Tailoring new architectures for polyurethanes using dendritic and hyper-branched polymers and their adhesion behavior. Part 1

Abstract

Polyurethane adhesives and coatings are used for a variety of applications. The emerging dendritic and hyper-branched (HB) polymers, having three-dimensional (3D) morphology, have opened new avenues to tailor the architecture of polyurethane adhesives and coatings. The methodology followed in this study was based on partial replacement of the polyol in the isocyanate/polyol mixture with HB or dendrimer moieties having reactive functional groups. The resulting formulations were characterized and optimized with respect to adhesion properties (shear and peel strengths) using various HB and dendritic polymers. The results have shown that the incorporation of 1 to 2% (by weight) of hyper-branched polyamidoamine (PAMAM) results in shear strength increase (46 to 78%) compared to a reference formulation (no HB), following curing at room temperature. This was attributed to an increase in cross-link density. Higher concentrations of the hyper-branched polymer resulted in reduced shear strength due to plasticization.

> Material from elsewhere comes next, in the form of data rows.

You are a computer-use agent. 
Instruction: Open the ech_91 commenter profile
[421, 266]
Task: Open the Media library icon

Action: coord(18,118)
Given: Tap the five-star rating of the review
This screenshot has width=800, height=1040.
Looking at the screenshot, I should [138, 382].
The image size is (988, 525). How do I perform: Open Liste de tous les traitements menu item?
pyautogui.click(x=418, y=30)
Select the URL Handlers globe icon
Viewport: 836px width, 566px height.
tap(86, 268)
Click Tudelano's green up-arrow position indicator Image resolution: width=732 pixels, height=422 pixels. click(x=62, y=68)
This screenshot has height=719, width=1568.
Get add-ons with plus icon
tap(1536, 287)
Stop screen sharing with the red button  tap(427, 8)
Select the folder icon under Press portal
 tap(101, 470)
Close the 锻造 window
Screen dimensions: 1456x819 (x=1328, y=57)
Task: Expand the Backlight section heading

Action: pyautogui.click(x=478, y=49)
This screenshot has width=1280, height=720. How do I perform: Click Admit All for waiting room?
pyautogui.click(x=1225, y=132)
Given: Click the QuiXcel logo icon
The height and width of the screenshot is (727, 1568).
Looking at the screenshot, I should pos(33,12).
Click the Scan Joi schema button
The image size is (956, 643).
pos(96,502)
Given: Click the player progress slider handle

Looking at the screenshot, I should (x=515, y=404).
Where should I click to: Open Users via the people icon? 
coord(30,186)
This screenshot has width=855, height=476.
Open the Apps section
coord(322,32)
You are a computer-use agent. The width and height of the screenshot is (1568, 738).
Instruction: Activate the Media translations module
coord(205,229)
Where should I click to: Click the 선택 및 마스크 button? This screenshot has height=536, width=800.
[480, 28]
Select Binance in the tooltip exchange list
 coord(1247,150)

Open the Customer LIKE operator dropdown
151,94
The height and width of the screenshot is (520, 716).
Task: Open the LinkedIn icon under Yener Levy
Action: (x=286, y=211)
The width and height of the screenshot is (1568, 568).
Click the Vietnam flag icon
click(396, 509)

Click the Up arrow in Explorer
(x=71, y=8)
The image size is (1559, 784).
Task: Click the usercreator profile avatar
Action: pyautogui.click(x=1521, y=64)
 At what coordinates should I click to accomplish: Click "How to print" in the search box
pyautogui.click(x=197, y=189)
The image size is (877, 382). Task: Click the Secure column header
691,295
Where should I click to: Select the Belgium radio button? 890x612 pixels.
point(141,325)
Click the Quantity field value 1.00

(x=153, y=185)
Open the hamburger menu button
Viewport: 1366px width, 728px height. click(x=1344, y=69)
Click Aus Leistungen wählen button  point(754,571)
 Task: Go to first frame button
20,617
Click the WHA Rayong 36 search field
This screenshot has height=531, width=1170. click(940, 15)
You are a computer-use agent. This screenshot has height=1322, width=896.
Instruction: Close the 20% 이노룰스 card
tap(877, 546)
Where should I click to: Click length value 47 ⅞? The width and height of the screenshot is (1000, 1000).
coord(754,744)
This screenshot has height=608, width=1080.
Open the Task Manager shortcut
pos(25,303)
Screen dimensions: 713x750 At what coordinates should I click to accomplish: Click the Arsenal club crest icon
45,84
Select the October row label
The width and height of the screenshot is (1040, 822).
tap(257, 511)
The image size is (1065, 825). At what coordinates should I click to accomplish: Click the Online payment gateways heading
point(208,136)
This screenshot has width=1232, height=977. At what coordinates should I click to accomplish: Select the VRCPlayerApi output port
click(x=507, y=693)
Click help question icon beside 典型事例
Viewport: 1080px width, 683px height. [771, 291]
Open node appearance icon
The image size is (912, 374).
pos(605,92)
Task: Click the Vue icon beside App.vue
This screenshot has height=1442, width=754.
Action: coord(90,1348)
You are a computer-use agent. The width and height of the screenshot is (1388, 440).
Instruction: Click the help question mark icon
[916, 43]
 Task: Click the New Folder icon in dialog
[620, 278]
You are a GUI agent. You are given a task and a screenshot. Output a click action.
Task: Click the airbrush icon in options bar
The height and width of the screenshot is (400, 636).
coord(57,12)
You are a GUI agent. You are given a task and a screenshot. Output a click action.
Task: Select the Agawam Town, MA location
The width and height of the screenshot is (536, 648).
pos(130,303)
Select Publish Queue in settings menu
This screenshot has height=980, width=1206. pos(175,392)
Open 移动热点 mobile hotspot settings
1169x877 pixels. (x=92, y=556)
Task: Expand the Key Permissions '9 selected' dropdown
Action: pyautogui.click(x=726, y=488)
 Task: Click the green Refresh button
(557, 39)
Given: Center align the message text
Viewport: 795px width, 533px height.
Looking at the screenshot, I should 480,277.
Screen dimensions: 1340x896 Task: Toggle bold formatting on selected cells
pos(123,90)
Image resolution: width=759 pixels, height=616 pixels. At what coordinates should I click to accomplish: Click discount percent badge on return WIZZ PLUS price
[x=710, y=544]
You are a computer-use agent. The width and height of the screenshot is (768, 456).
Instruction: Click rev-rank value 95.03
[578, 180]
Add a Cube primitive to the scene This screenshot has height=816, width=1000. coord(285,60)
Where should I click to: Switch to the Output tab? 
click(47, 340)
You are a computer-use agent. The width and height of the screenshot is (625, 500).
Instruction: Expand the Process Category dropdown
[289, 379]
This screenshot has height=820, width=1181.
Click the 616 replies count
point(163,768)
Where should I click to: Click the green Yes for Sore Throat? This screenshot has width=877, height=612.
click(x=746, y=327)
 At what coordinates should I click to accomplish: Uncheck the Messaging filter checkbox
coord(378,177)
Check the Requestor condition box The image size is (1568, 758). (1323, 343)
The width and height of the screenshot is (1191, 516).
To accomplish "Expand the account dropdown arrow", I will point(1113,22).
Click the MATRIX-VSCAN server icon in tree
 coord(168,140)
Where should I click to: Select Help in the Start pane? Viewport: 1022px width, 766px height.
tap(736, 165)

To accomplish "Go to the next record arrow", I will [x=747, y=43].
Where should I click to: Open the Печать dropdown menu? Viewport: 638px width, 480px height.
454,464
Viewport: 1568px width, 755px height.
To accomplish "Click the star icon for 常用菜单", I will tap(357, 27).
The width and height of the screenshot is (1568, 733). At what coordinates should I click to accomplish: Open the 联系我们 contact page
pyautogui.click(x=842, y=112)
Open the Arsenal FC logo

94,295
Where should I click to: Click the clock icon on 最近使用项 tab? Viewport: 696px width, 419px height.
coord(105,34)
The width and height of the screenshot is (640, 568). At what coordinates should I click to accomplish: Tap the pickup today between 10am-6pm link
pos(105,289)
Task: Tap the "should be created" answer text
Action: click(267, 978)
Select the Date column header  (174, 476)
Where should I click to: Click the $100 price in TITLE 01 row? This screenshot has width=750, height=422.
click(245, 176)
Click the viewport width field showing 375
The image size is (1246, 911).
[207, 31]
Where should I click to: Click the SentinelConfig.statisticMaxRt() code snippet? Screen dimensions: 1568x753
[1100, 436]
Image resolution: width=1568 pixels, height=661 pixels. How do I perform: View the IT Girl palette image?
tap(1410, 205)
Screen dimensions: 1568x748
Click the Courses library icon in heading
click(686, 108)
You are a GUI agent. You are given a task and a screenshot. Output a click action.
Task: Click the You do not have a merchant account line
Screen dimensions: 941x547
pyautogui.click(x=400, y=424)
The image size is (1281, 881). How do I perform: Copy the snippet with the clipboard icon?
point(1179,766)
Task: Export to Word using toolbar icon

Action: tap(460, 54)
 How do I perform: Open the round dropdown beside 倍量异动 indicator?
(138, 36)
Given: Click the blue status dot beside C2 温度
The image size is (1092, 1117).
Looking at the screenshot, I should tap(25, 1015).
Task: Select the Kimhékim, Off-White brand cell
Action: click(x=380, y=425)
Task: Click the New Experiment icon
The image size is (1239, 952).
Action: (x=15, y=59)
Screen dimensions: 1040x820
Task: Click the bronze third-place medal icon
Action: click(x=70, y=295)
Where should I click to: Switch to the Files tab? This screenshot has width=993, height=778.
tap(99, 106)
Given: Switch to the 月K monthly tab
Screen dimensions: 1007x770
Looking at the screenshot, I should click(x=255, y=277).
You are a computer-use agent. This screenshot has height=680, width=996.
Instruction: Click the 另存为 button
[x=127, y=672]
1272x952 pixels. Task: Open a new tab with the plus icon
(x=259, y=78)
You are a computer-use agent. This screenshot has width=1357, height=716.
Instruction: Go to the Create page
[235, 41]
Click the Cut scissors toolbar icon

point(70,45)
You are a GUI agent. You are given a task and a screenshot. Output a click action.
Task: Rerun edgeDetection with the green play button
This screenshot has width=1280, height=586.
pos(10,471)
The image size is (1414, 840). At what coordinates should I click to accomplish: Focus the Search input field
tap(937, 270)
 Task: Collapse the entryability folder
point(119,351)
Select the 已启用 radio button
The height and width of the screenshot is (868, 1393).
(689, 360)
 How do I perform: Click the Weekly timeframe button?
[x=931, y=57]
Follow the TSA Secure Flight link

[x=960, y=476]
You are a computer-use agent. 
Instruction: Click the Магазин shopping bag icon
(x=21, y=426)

When the polyurethane was post-cured (80 °C for 5 h) to enhance diffusion of the HB, both shear and peel strengths increased by 64% and 100%, respectively, compared to the reference formulation. The simultaneous increase of shear and peel strengths is very unique to this adhesive system. This unique phenomenon is attributed to the incorporation of the 3D HB PAMAM which imparted a 3D cross-linked network architecture, as well as an energy-absorbing structure. In the case of PAMAM dendrimer, an optimum was exhibited in the concentration range of 0.05-0.1% (by weight). When the samples were post-cured a less significant increase in shear strength was observed (12-31%), compared to the HB-containing formulation. When the concentration was increased beyond the optimum a reduction in shear strength was obtained as a result of plasticization, as in the case of HB-containing formulations. It was concluded that the 3D architecture obtained by the introduction of 3D dendritic and HB polymers should lead to new directions for enhancing simultaneously the shear and peel strengths of polyurethane adhesives and coatings.